The project, organized by former Alderman Fred Teeboom, started fundraising in 2009 and laid down the foundation for the memorial at the end of 2011.
The memorial is a set of six granite stones, each weighing up to five tons, set in a circle upon a round, flat foundation. Each stone has the name of an extermination camp inscribed on it. There are bent brackets spouting from each stone at the top, and the stones also have etched barbed wire on them.
Teeboom, who grew up in Amsterdam during the Nazi occupation of the Netherlands, said the city was unanimous in voting to erect the park and monument in honor of Holocaust victims.
“It was the greatest evil in the history of mankind,” Teeboom said.
The six extermination camps, mentioned in the article, were Auschwitz, Majdanek, Treblinka, Sobibor, Belzec and Chelmno.
Fred Teeboom survived the Holocaust because he was hidden by a Christian family. His family was not betrayed, like the family of Anne Frank, that also hid in Amsterdam. Fred Teeboom was saved, but 100 members of his extended family died in Auschwitz.

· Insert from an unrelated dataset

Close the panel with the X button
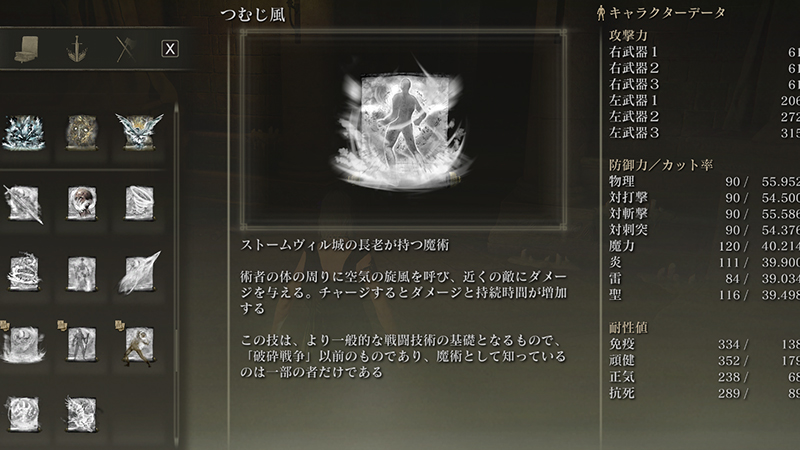Viewport: 800px width, 450px height. (x=170, y=49)
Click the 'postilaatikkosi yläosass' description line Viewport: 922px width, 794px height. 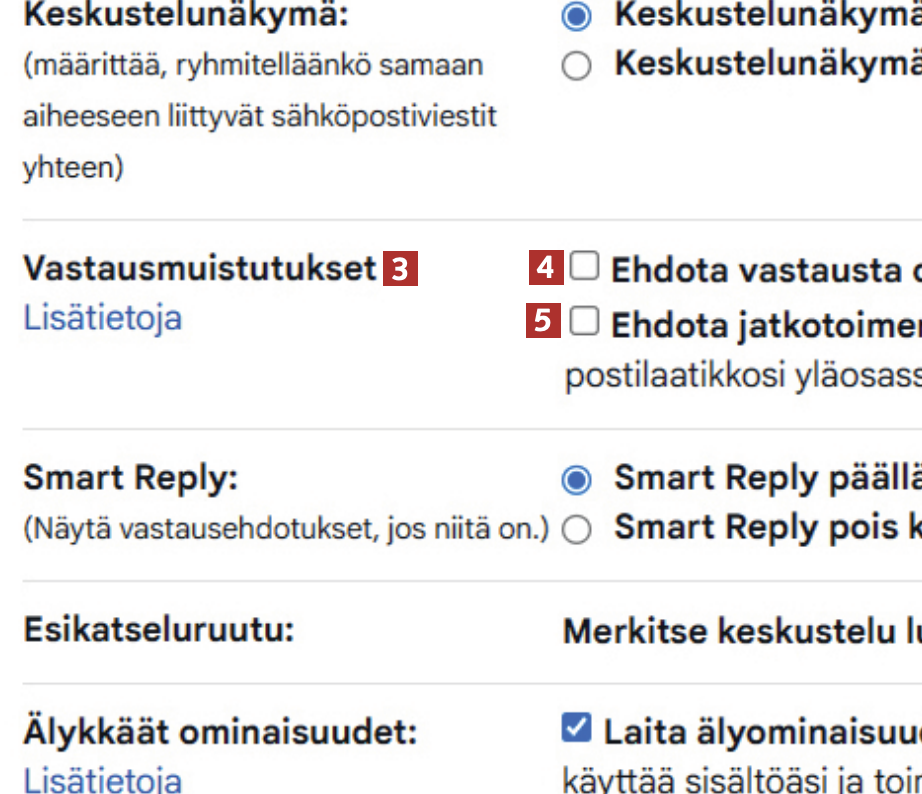[x=740, y=378]
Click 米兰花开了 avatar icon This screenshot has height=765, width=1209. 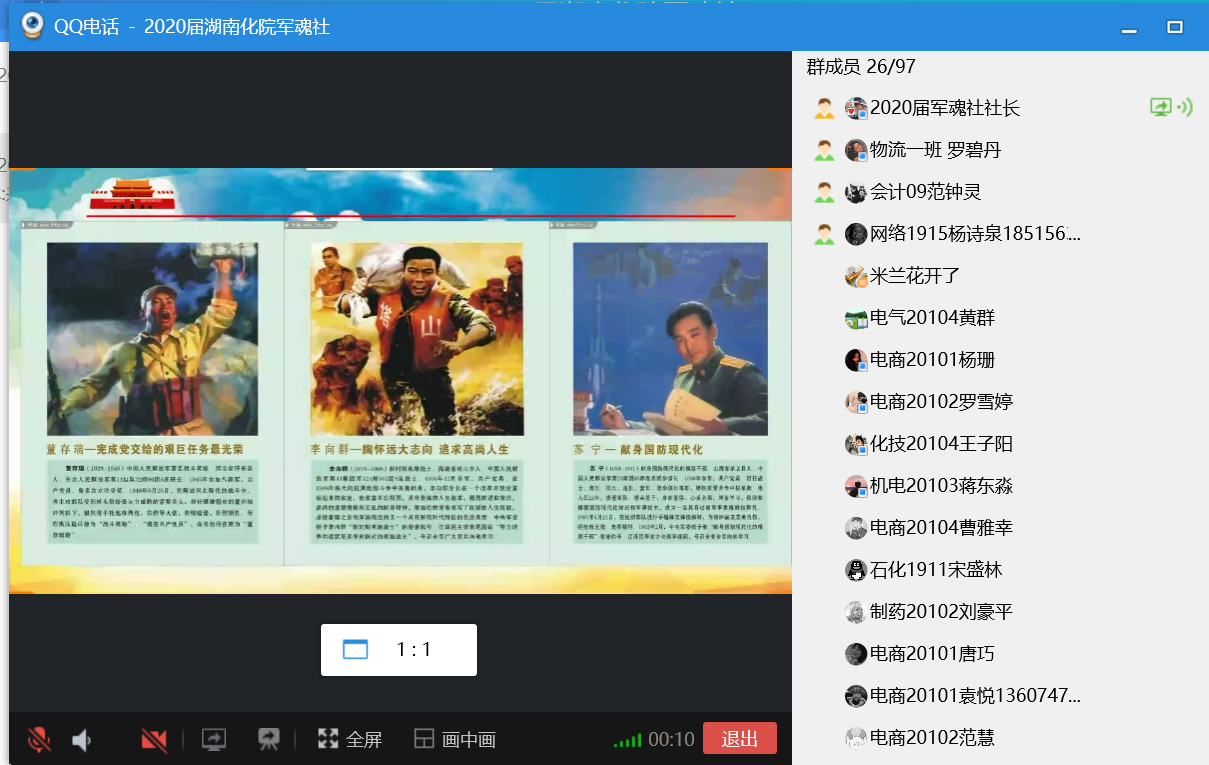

Teeboom describes the Nashua Memorial in this video. He says that 3 million Jews were killed in the six extermination camps that are represented in the theme of the Memorial.
I had never heard of Nashua, New Hampshire, before I read this news, so I looked it up on Wikipedia and found this:
Nashua is a city in Hillsborough County, New Hampshire, USA. As of the 2010 census, Nashua had a total population of 86,494, making it the second largest city in the state (and in the three northern New England states) after Manchester.